Bitcoin [BTC]’s performance has been sluggish lately as the king coin failed to register upticks during the past few weeks. BTC’s seven-day chart was painted red as its value decreased by more than 7%.
Recently, BTC’s price touched a three-month low, which was followed by a spike in BTC’s hourly negative sentiment spike. This stood as an indication of a bear market. However, the good news is that several indicators and on-chain metrics suggest the possibility of a trend reversal soon.

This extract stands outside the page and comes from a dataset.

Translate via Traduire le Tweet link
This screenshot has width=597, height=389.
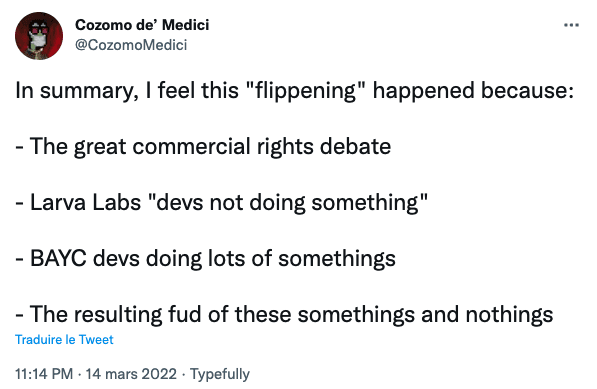[x=64, y=339]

BaroVirtual, an analyst and author at CryptoQuant, published an interestinganalysis which gave perspective to the higher selling pressure in the market. In his post he pointed out a scenario where investors holding their assets since six to 12 months are selling their holdings. This is the reason behind the increases the selling pressure.
Source: TradingView
BaroVirtual said,
“When the Exchange Inflow-Spent Output Age Bands (SOAB) metric among investor age groups 6m-12m signals an INFLOW to crypto exchanges, it usually signals that investors in this age group are pessimistic and tend to sell their coins soon and this inevitably puts pressure on the BTC price.”
Thankfully, there have been several positive developments in the past few days that look promising. For instance, Santiment’s data revealed that BTC’s social dominance increased, which by and large is a positive indicator. Moreover, BTC’s Market Value Realized Value (MVRV) Ratio was also down, suggesting a possible market bottom.